One of the most promising youth players in Man United’s history, Ravel Morrison now finds himself playing football in Mexico’s burning cauldron of a league.

The ecstasy, the bewilderment, the sheer passion. Welcome yourself to the world of Ravel Morrison, the mercurial maestro who reduces grown men to a state of giddiness rarely seen beyond the closed duopoly of Messi and Ronaldo. In a recent Mexican League game, Morrison, an English striker, is seen taking on numerous defenders before scoring a goal for his team Atlas FC, from outside the box, in such an assured and composed manner. This also happened to be against the biggest club side in Mexico, Club America. The commentator during the goal goes into a state of pandemonium, ‘’More Reason, More Reason, More Reason!’ he screams, attempting to pronounce the players name. Ravel Morrison. The enigma who has not taken the typical Englishman’s career route.
‘’This guy was the best young kid that I’ve seen in my life…I’ve never seen a guy look so comfortable on the football pitch, Pogba used to look up to this boy’’ Rio Ferdinand would say in an interview last year about Morrison, with a hint of sadness in his tone of voice. Morrison has been an enigma in the game, a player with bewildering flair that embellished itself in his DNA, yet balanced by a mental fragility that has seen him unable to play at the level his talent undoubtedly warrants.

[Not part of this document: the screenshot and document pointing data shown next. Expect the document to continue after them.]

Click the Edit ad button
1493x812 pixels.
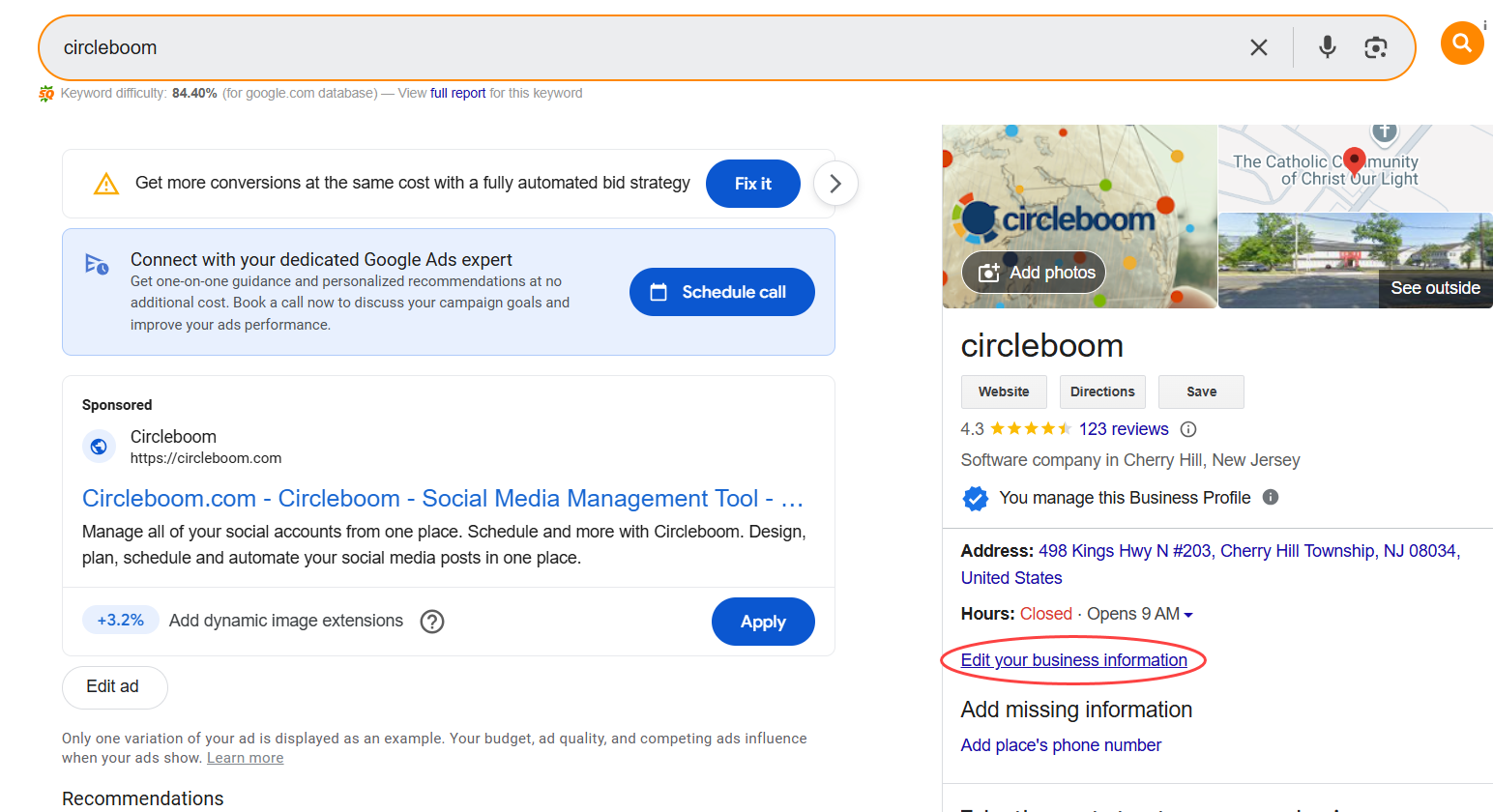[x=114, y=686]
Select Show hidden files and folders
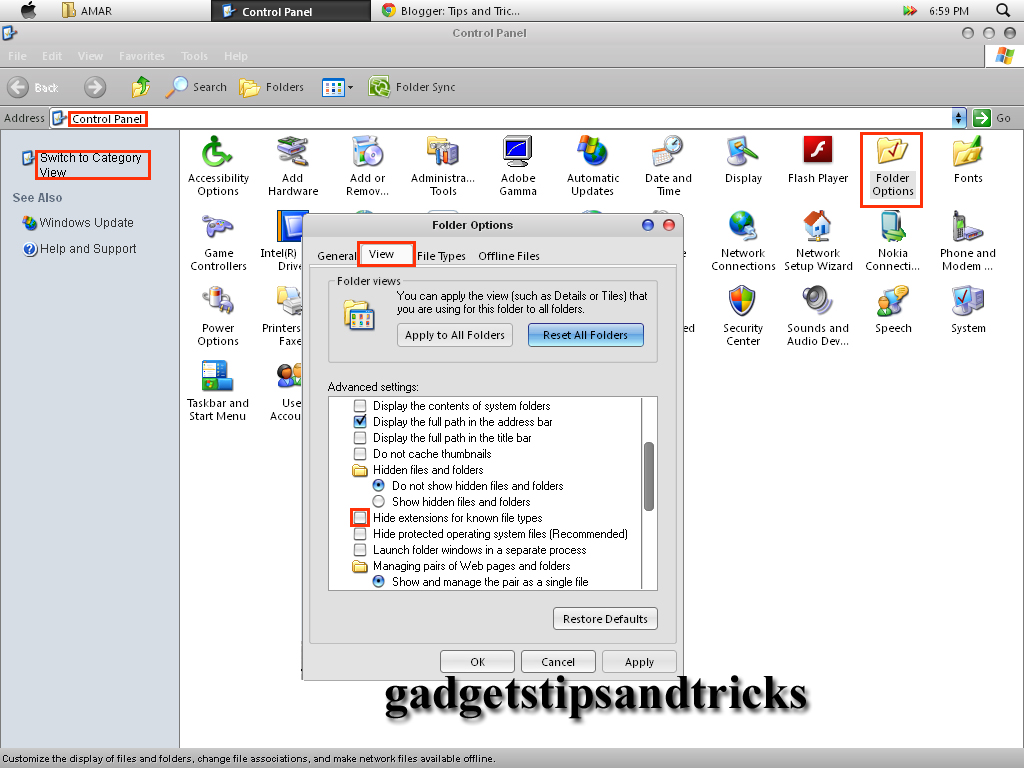The image size is (1024, 768). tap(378, 501)
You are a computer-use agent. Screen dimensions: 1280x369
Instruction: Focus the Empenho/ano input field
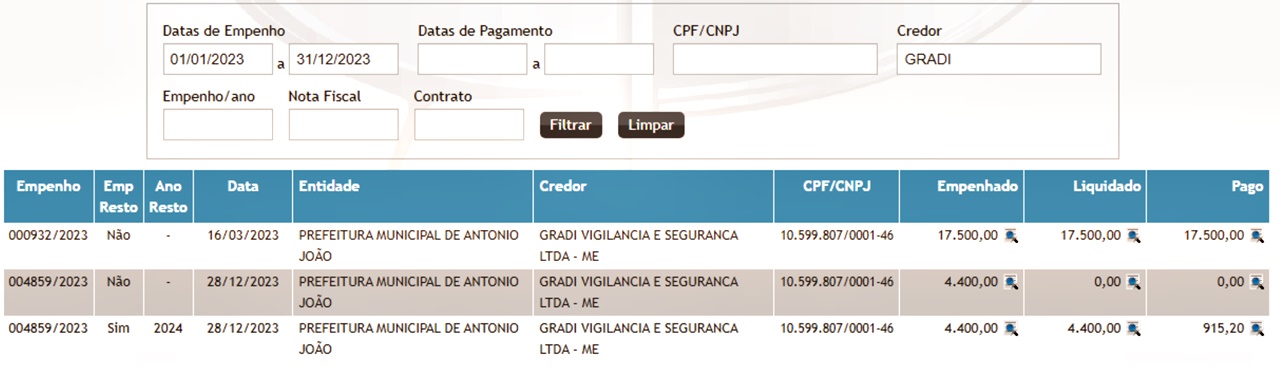218,124
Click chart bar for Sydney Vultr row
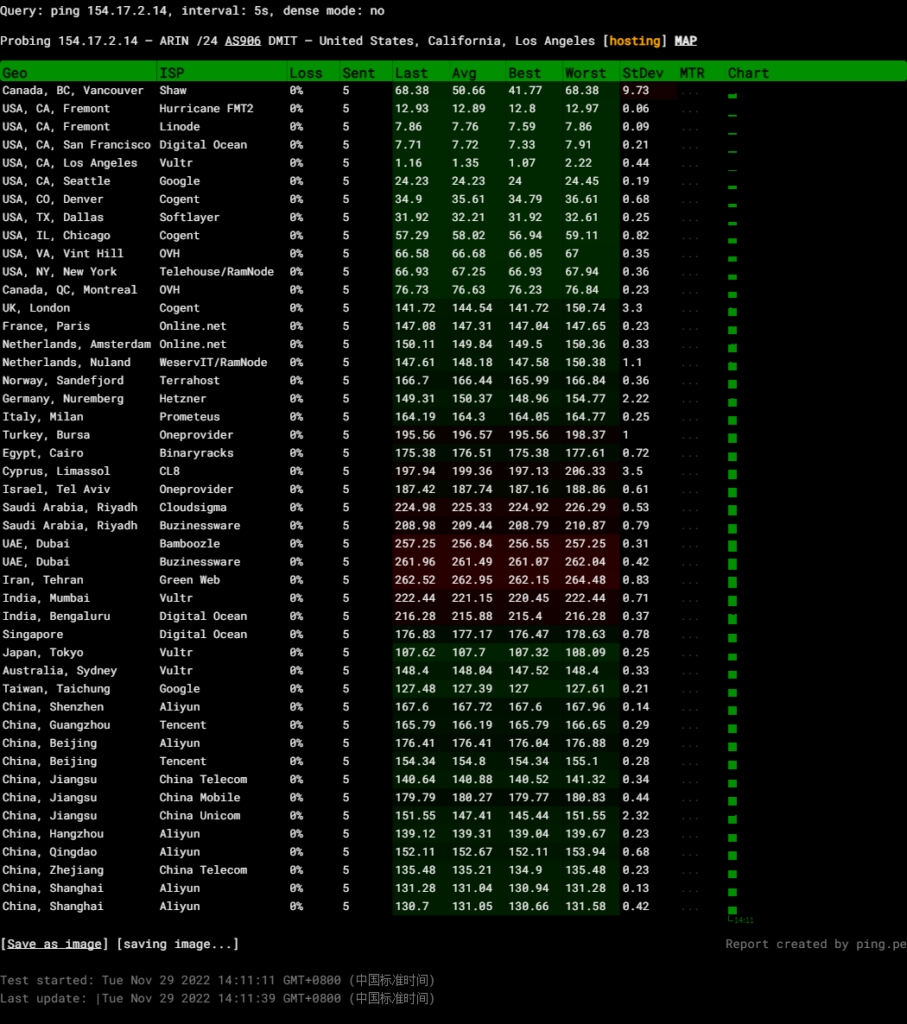 coord(732,672)
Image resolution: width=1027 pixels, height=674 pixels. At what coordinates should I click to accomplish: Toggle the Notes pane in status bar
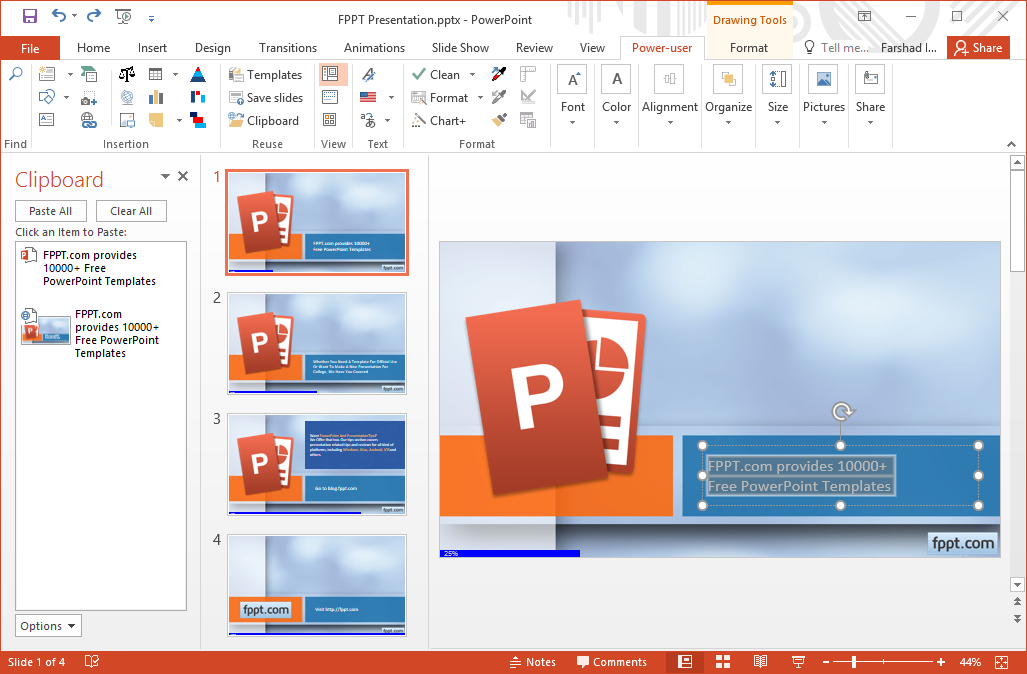point(532,662)
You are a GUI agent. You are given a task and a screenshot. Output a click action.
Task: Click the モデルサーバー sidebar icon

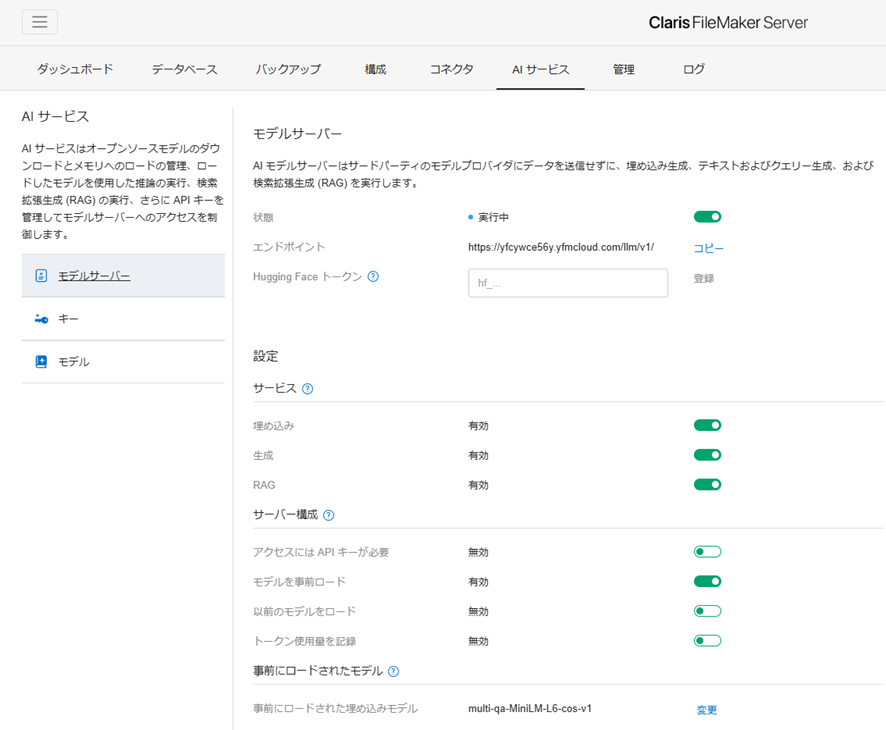pyautogui.click(x=41, y=276)
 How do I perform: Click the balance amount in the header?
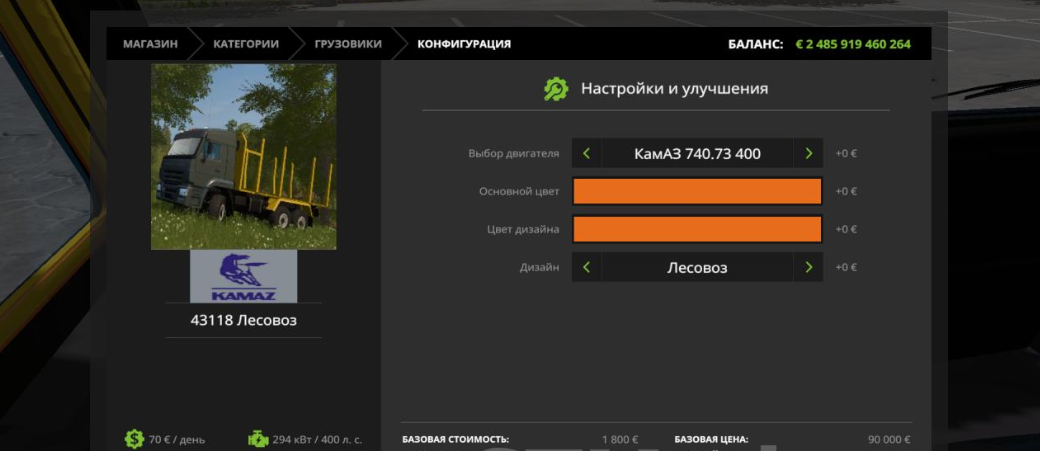tap(852, 44)
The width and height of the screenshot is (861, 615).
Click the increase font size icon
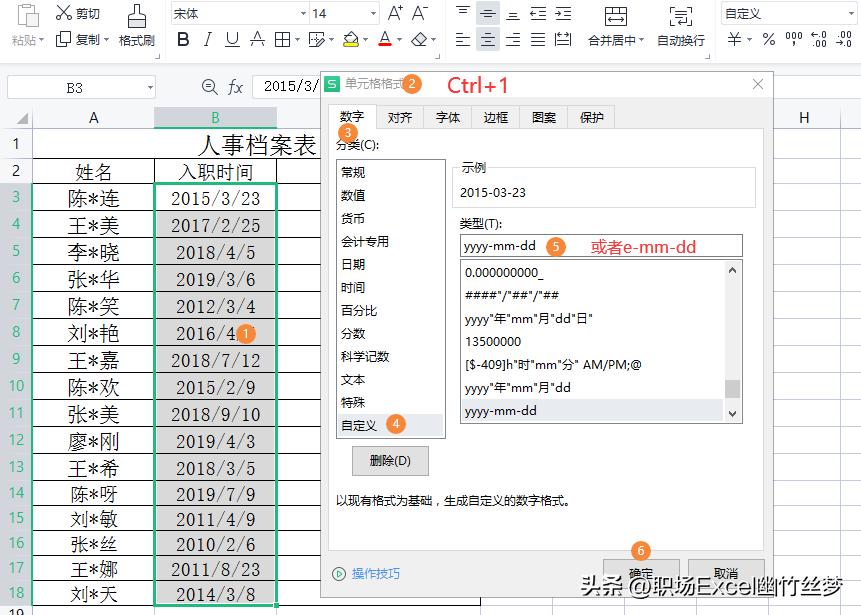(x=397, y=13)
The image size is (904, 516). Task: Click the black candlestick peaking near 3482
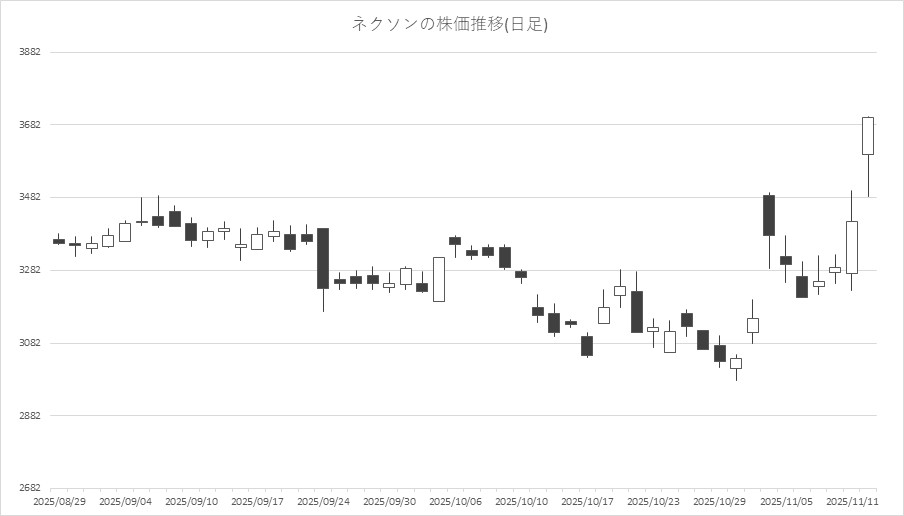(x=769, y=215)
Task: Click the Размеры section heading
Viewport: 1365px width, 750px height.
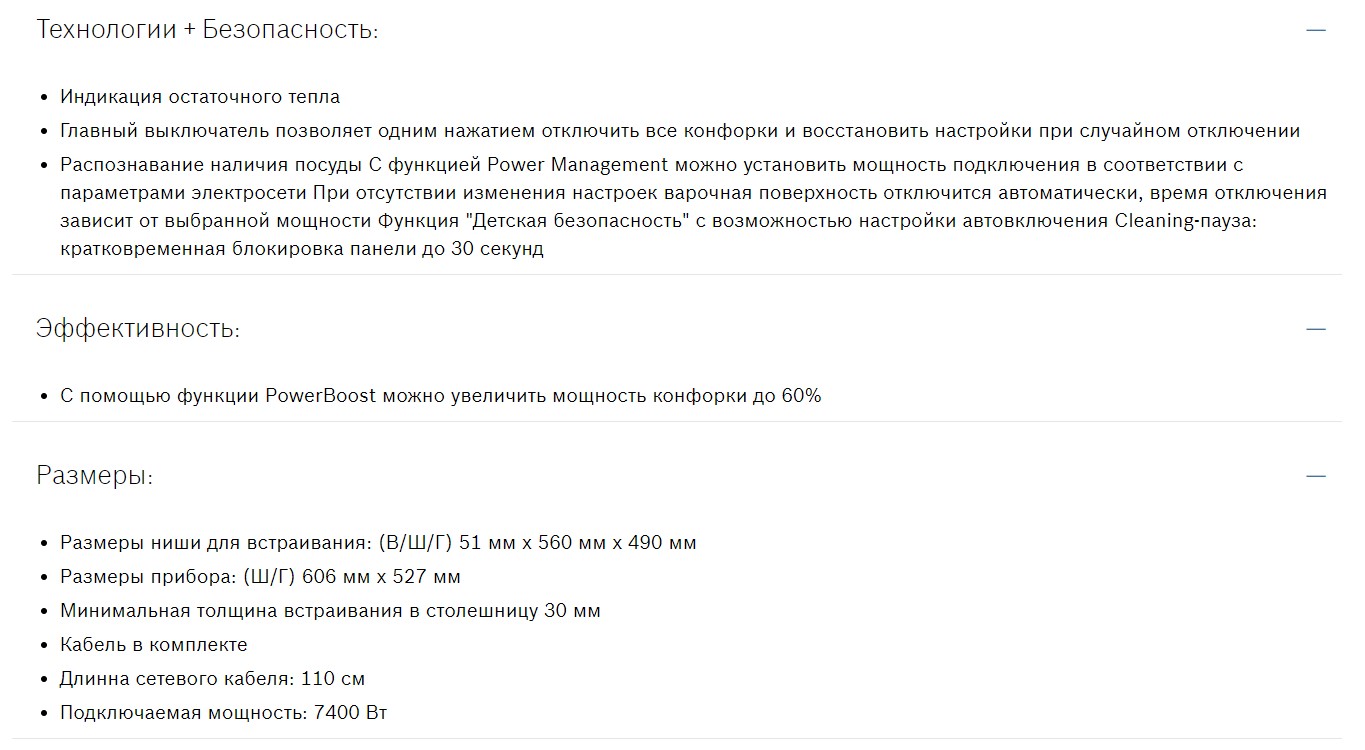Action: click(x=95, y=476)
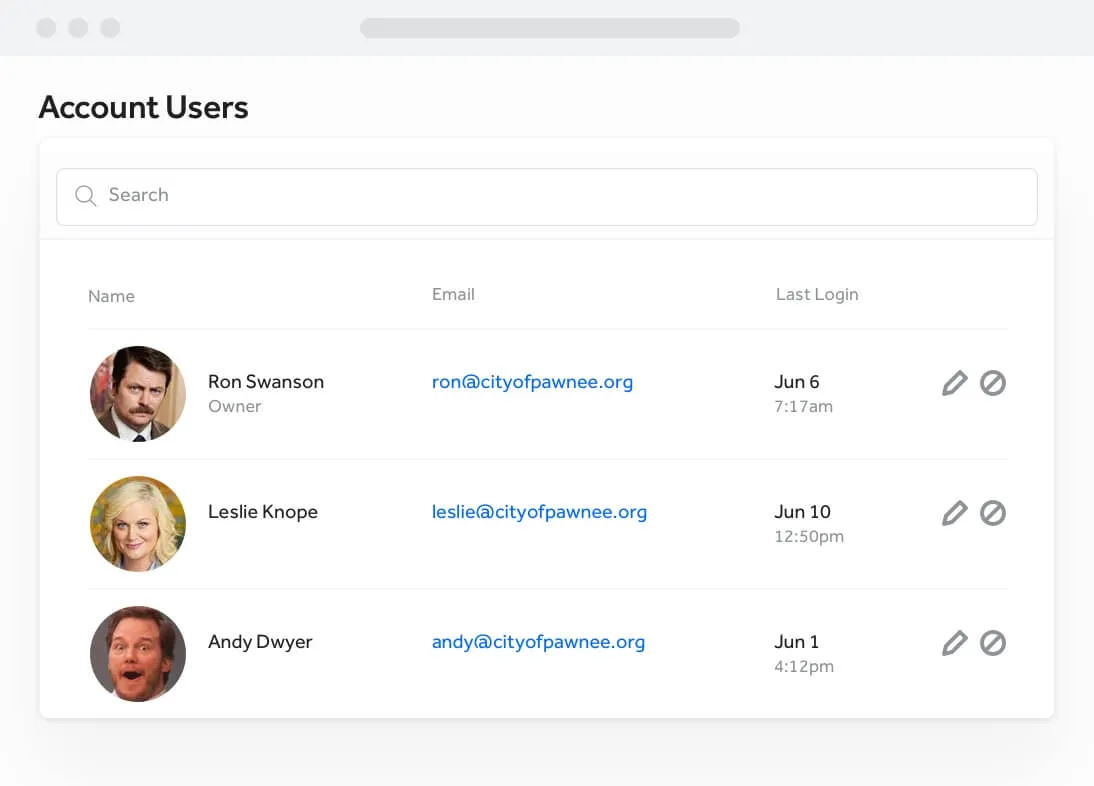The height and width of the screenshot is (786, 1094).
Task: Edit Leslie Knope's user details
Action: 955,513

In many ways, his story so far bears uncanny resemblance to another former Man United youth product, Adrian Doherty, who played alongside the famed class of 92 and was said to have been naturally more gifted than Ryan Giggs. Yet injuries, and an interest in life beyond football, meant Doherty faded into obscurity, passing away in an accident in 1997 having never made a professional career out of the game. Yet, listen to interviews recorded only last year with Ryan Giggs and Brendan Rodgers, who both played with Doherty, and they still sound in awe of him, remembering even all these years later, what a talent he was, with the same tone of regret that embodies Ferdinand’s comments on Morrison. Class remembers class.